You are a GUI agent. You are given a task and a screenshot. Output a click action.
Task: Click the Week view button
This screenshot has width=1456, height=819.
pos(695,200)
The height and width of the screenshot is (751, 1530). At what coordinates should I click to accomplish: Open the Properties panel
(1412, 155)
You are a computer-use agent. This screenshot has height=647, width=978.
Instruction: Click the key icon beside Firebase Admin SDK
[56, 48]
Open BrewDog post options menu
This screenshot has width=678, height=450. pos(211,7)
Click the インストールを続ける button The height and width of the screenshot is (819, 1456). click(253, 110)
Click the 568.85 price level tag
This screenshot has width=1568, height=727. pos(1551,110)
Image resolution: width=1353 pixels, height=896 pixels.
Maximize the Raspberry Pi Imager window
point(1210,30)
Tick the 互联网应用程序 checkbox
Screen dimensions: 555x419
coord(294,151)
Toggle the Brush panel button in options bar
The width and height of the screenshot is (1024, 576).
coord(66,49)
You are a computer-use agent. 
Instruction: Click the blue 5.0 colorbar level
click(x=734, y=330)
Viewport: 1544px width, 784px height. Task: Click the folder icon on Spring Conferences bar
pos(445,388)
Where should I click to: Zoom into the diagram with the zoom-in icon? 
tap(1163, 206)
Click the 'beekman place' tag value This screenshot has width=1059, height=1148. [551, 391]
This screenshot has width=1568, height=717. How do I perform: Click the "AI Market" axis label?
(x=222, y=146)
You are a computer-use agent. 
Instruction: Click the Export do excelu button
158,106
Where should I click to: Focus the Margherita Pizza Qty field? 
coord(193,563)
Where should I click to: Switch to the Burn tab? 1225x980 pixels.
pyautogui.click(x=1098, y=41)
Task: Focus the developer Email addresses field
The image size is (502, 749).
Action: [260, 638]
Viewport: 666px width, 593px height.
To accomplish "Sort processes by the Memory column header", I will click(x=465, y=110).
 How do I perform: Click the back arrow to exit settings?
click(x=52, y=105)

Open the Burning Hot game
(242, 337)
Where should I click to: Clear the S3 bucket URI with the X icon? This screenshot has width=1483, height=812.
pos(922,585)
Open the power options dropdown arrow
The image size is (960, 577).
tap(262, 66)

+ + + +

> Aim of the task: Please list every line above that contains the word "agent", copying each one in full.

> Task solution:
You are a GUI agent. You are given a task and a screenshot. Output a click action.
You are a computer-use agent. This screenshot has height=647, width=978.
You are a computer-use agent. 
You are a computer-use agent. 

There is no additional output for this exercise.